Movies reviewed this week: The Family Fang, The Founder, Ballerina and Long View: Hidden Figures (Starring: Taraji P. Henson, Octavia Spencer and Janelle Monae).
The Fang family is one whose members have taken dysfunctional to a whole new level.
Baxter (Jason Bateman) is a failed academic who is trying to write a book while his sister Annie (Nicole Kidman) has a grip on life that is getting ever more tenuous by the day.
Both were brought up by two parents who have persisted in performing practical jokes on society as “art”.
While the gags continue, the fallout on both siblings has them both heading for a middle-aged meltdown.
Kidman skilfully plays the bitter daughter who wants nothing more to do with her parents while Bateman (who also directs) plays the weak younger brother who (still) can’t stick up for himself.
Exploring the nature of damaged psyches during adulthood, moviegoers get an insight into the dynamic between neglected siblings.

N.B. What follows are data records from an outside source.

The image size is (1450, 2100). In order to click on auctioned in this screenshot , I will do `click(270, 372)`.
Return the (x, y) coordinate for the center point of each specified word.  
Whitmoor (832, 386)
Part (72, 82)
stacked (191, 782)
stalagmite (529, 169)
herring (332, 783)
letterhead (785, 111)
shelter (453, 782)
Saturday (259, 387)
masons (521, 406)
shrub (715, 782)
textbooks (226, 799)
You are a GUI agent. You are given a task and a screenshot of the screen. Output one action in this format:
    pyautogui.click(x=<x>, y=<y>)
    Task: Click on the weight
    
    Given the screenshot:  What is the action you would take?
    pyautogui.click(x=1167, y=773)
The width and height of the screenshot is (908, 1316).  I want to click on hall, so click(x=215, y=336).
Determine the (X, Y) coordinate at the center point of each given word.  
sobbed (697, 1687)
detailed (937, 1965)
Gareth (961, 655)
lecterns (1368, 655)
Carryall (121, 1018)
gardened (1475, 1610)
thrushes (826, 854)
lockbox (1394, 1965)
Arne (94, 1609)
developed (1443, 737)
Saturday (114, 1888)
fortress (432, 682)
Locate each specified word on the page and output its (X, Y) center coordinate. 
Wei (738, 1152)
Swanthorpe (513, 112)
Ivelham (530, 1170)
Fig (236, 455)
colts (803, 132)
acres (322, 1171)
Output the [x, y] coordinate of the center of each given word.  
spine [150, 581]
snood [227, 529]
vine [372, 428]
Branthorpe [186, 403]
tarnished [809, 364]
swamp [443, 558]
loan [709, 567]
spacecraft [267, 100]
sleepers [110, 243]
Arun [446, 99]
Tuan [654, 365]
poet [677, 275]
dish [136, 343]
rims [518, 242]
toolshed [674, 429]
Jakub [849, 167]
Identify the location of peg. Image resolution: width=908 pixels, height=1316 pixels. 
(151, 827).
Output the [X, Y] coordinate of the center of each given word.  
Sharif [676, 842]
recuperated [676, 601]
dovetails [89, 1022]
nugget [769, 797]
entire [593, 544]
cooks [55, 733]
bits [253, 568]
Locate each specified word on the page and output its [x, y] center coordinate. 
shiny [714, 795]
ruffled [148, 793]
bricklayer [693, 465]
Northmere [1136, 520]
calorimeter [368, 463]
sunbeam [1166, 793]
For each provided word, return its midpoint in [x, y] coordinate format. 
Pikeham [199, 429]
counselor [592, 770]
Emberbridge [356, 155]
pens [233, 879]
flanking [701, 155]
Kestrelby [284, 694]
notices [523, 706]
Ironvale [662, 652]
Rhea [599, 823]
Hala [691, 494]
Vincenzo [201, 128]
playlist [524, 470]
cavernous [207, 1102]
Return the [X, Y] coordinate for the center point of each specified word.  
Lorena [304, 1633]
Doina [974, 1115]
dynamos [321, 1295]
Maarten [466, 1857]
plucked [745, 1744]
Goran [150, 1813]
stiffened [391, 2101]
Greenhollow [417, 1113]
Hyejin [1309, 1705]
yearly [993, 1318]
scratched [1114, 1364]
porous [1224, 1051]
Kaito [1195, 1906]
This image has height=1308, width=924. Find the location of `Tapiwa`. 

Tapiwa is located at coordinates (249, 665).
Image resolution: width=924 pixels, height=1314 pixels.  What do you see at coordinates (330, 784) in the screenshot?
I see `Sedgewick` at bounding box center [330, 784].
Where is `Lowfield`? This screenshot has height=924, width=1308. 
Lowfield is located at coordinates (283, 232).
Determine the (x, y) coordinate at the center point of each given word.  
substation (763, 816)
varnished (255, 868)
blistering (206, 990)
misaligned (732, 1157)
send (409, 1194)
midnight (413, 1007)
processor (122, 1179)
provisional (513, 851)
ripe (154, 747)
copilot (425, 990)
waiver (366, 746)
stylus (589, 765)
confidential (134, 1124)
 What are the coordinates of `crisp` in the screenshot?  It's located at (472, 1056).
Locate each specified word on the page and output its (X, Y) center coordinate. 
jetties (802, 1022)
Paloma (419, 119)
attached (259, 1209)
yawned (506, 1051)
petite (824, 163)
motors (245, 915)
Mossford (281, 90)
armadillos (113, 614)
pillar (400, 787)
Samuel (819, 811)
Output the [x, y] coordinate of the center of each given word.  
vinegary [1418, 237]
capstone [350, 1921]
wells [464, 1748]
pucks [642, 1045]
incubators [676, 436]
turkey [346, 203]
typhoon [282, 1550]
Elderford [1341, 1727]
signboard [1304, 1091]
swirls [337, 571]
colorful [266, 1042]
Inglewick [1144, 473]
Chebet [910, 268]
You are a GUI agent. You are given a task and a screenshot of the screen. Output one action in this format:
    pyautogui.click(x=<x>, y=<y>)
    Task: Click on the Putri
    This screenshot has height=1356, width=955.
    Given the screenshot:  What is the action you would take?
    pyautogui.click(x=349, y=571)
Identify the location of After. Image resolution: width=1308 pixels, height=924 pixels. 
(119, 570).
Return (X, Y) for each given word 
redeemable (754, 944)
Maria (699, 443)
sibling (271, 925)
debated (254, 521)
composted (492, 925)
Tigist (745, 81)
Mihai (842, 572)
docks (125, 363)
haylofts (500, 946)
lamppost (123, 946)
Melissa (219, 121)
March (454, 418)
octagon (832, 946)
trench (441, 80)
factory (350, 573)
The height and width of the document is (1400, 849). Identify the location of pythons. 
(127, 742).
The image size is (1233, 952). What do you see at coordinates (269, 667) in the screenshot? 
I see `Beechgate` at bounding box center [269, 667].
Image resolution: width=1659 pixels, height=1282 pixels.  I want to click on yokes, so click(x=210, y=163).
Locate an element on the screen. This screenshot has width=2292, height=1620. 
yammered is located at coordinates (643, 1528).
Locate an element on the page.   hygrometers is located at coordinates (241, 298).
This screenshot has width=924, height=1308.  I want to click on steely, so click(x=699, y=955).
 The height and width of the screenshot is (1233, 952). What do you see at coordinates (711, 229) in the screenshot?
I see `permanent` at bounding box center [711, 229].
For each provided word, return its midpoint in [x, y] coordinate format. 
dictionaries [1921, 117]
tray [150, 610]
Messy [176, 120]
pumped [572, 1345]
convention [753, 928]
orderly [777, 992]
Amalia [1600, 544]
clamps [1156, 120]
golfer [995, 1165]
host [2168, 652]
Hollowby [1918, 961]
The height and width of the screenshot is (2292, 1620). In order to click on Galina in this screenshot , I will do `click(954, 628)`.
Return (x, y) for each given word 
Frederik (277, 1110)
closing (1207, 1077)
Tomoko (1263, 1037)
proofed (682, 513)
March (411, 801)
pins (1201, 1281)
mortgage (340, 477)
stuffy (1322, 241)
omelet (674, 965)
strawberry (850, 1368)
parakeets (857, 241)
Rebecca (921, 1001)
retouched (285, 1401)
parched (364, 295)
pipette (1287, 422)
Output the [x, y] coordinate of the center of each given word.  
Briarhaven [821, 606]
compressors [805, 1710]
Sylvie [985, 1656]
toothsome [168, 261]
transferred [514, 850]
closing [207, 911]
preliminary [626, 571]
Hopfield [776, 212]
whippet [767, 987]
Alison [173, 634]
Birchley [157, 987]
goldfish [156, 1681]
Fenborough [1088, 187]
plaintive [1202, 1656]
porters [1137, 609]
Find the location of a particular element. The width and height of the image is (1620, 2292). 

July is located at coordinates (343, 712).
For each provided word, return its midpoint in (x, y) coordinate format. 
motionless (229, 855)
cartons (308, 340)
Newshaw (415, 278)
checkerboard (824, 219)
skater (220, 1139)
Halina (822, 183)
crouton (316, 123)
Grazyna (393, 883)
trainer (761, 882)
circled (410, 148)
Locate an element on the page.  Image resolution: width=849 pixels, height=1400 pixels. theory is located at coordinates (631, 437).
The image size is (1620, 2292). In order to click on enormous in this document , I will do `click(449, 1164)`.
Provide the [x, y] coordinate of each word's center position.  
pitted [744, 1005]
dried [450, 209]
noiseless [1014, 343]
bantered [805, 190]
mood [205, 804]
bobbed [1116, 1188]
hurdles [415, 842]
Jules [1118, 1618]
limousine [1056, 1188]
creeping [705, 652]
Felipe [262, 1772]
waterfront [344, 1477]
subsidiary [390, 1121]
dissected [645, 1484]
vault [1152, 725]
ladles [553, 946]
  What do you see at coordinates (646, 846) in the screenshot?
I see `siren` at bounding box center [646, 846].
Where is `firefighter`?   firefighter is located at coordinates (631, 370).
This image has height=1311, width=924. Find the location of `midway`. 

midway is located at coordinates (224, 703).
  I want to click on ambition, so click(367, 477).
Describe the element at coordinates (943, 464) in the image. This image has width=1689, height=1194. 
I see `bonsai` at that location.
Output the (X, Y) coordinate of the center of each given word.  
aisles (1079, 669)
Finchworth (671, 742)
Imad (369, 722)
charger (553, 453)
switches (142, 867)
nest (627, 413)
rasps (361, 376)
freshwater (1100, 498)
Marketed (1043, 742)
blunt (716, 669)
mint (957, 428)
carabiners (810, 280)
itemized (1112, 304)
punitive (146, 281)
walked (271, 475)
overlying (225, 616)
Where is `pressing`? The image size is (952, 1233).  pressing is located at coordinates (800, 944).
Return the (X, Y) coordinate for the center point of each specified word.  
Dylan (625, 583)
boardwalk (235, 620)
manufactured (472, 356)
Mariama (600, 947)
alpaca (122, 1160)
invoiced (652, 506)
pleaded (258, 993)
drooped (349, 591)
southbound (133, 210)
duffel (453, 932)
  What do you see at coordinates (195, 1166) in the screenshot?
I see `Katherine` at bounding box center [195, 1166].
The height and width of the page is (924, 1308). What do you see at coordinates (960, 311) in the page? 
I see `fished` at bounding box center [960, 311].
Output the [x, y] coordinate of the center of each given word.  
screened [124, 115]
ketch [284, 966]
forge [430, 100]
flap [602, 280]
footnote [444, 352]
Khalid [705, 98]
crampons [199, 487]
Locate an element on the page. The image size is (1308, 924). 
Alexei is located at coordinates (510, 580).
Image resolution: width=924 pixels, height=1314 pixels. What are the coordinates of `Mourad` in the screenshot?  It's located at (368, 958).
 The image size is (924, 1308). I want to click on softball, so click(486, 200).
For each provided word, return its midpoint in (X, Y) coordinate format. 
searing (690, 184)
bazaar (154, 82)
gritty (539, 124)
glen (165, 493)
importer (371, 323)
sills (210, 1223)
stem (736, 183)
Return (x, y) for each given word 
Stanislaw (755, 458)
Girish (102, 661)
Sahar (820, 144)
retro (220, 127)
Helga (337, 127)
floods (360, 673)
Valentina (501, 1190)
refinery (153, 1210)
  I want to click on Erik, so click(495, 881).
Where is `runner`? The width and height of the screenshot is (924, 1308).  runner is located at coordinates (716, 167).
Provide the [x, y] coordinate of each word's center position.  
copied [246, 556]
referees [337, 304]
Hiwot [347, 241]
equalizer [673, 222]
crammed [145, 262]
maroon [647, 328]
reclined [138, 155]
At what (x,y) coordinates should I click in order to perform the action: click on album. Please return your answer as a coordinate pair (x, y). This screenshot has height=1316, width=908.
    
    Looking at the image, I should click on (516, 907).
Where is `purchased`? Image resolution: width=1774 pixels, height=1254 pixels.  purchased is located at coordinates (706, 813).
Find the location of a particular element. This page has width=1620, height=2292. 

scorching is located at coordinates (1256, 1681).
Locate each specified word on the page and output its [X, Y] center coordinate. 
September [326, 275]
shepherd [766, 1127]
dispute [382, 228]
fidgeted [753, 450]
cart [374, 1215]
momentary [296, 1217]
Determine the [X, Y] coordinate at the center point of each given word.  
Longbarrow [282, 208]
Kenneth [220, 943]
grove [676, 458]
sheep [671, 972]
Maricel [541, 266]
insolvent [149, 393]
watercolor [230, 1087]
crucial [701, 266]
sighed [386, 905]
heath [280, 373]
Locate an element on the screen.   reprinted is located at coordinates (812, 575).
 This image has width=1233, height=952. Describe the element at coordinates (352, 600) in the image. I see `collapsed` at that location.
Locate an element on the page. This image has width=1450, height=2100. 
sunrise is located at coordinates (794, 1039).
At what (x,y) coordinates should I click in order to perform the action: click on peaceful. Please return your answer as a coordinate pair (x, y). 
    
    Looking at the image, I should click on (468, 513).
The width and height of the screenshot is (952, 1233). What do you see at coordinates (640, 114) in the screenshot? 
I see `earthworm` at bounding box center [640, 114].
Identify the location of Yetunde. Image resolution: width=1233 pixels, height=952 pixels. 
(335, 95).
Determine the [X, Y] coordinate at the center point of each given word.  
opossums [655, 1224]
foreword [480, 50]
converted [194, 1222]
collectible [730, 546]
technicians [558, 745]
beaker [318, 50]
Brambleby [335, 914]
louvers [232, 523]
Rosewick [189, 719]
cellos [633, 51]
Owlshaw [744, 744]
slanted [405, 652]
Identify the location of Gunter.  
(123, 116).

Flashback scenes depict the borderline insanity of their famous parents Camille (Kathryn Hahn) and Caleb (Christopher Walken), whose infamous escapades include an incident in which Baxter “shoots” at a policeman and licks “blood”.
After the parents go missing on holiday, Annie and Baxter convince themselves that it’s just another hoax but the police aren’t so sure. The journey of finding their parents allows the main characters to explore their purpose and relationships not only with their parents but also with each other.
Based on the novel by Kevin Wilson, Bateman captures themes of parenthood and the definition of art through some exceptional acting scenes peppered with raw emotion.
Here, he dishes up a unique comedy-drama; a satire of the depths of family ties and imagination.
However, the plotline has us a little hesitant about its ability to keep your undivided attention. Buy plenty of popcorn just in case it doesn’t.
Review by Taylor Glover
“How does a milkshake salesman build a fast food empire with an annual revenue of seven hundred million dollars?” Director John Lee Hancock, who helmed the marvellous Saving Mr Banks, returns with this, the rags-to-riches true story of the McDonalds empire. Ray Kroc (Michael Keaton) is coping with the daily struggles of survival while striving to do better. Then he meets two brothers who run a fast food joint and whose talent for serving up burgers and fries in double-quick time has him intrigued. The question is: how did McDonalds become so… big?
Kroc has to face tough decisions, like re-mortgaging his house. But he somehow ends up claiming the double-arched name and turning the culinary world on its head. This may be the film to motivate you this year.
Félice and Victor flee from an orphanage in Brittany to fulfil their life-long dreams in Paris. Felice dreams of becoming a ballet dancer while Victor wants to be an inventor. Ballerina is a feel-good family movie to tug at the aspirations of kids everywhere. This animated delight by directors Eric Summer and Eric Warin captures the adventures that life can offer. But it also has a few subtle messages about working for what you want and that things might not always go your way. It’s a fun film that younger moviegoers will enjoy.
Based on the true story of three female mathematicians at NASA, this empowering film charts the course of a hitherto unheard of chapter in US history.
Feisty trio Katherine (Taraji P. Henson), Dorothy (Octavia Spencer) and Mary (Janelle Monae) have an integral role to play in putting a man in space.
But NASA is very much an all-male domain and the women have to use all their savvy to fight their corner and get the recognition their talents deserve.
Director Theodore Melfi admirably captures their story, and reflects a window on 1960s America that is sometimes less than endearing, to say the least.